Non solo. I contratti e i prestiti in scadenza al 30 giugno sono un ostacolo molto complicato da superare. Ricorrere al format breve dei playoff/playout non lo risolverebbe di certo, ma lo attenuerebbe a livello numerico: banalmente, i casi in sospeso sarebbero molti meno e la proroga riguarderebbe un periodo di tempo più limitato (solo luglio?). Inoltre, finire il campionato con un certo anticipo permetterebbe alla Serie A di non perdere troppa strada anche sotto altri fronti rispetto alla Ligue 1 (che, già ferma, sul calciomercato avrà un netto vantaggio in termini di tempo) e alla Bundesliga (che salvo sorprese finirà il 27 giugno). Quanto alle TV, sarebbe più facile immaginare una conciliazione. È vero che perderebbero un certo numero di partite, ma la domanda è un’altra: delle 124 che si dovrebbero disputare da qui alla fine, quante sono davvero appetibili a livello televisivo?

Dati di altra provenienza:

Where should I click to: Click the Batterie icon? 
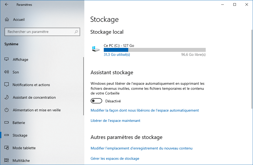click(x=7, y=122)
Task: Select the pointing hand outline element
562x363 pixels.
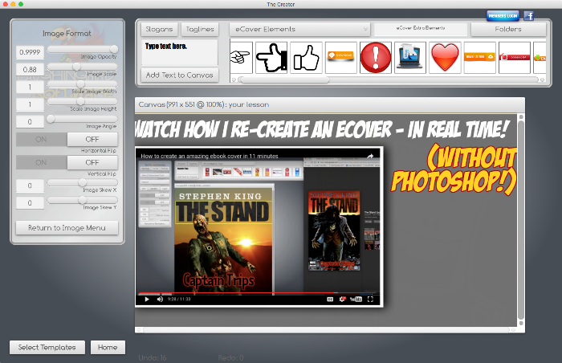Action: pyautogui.click(x=239, y=58)
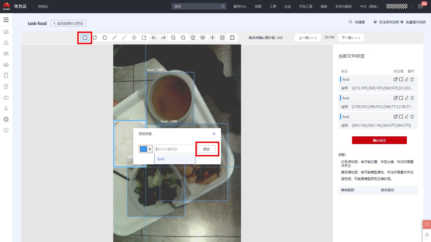Image resolution: width=431 pixels, height=242 pixels.
Task: Click the 添加 button in dialog
Action: tap(206, 149)
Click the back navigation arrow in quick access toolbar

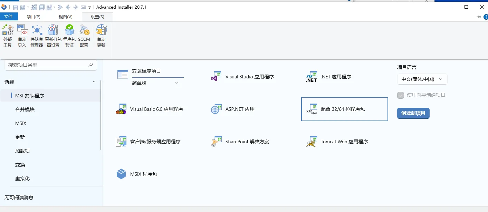pyautogui.click(x=68, y=7)
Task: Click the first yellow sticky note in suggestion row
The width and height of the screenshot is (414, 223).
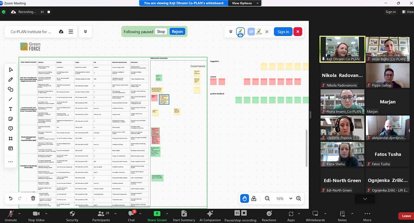Action: pos(264,66)
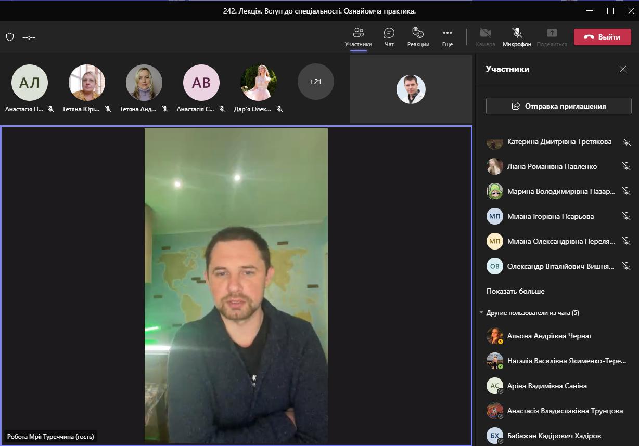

Delle sfide di metà classifica, senza obiettivi, alle 17 di metà luglio e a porte chiuse, le TV potrebbero realisticamente fare anche a meno. Un pacchetto più ridotto di gare più combattute potrebbe invece riaccendere l’entusiasmo.

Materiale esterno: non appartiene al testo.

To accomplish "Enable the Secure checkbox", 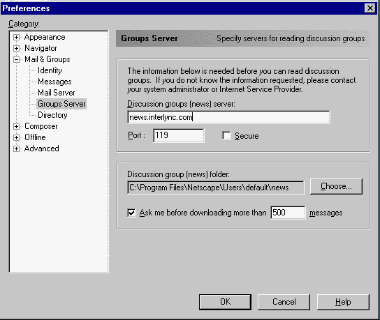I will pyautogui.click(x=226, y=136).
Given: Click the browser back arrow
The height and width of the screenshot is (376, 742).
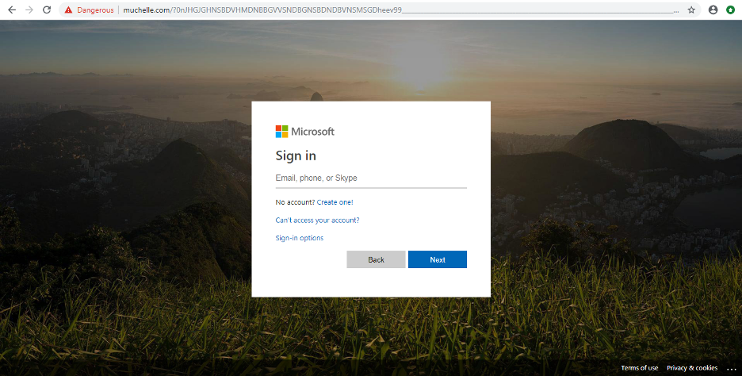Looking at the screenshot, I should pos(11,10).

Non si cambiano le regole in corsa. È il mantra di chi contesta l’idea di completare la stagione attraverso playoff e playout. Ed è un discorso comprensibilissimo: nessuno l’avrebbe voluto, torniamo al punto di partenza. Siamo dove non saremmo mai voluti essere. E per tornare a casa dobbiamo trovare soluzioni che non avremmo mai immaginato. Non ci spingiamo a dire che il piano B sia migliore del piano A, per quanto risolverebbe molti più problemi che invece quest’ultimo pone. Ma non si capisce perché debba essere addirittura preferibile il piano C.

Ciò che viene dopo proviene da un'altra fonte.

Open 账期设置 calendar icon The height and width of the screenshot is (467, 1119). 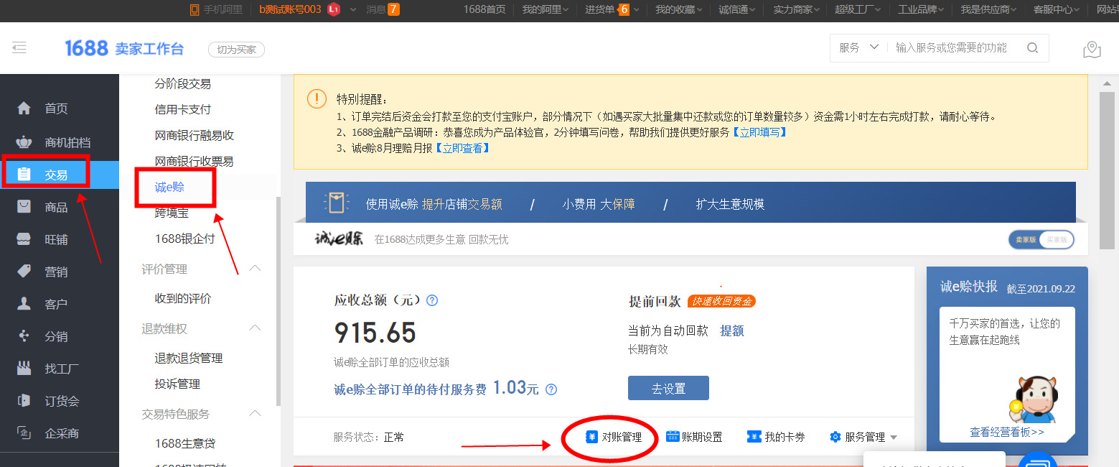[x=673, y=437]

Sono un’idea anche per il futuro. Qui il discorso cambia, perché, pur non accendendo molte simpatie, i playoff/playout sono una possibile soluzione anche per la stagione 2020-21. Alla quale abbiamo l’obbligo di farci trovare pronti, per non rivivere questi mesi convulsi. Non sapremo come inizierà, se arriverà la seconda ondata di pandemia o meno, ma forse conviene prepararsi al peggior scenario possibile e sperare che non si verifichi. Ispirarsi (il paragone sia preso con le pinze e con le dovute differenze, ovvio) al modello NBA coniugherebbe tante esigenze: nel nostro caso, potrebbe coniugarsi in regular season da 19 gare (un girone) e poi via ai playoff e ai playout. Anche “modulati”: spareggi Scudetto, spareggi Europa League, spareggi salvezza. In serie, come avviene nel basket americano appunto, non in gare secche come siamo abituati a immaginare gli spareggi a queste latitudini: al meglio delle 3, delle 5. Di quello che si riterrà più utile perché prevalga il merito. Renderebbe più spettacolare un campionato che troppe volte ha espresso verdetti già immaginabili a inizio stagione e ridurrebbe il carico di gare in previsione di nuovi stop and go dovuti alla pandemia. Non discuterne, quantomeno, sarebbe un errore.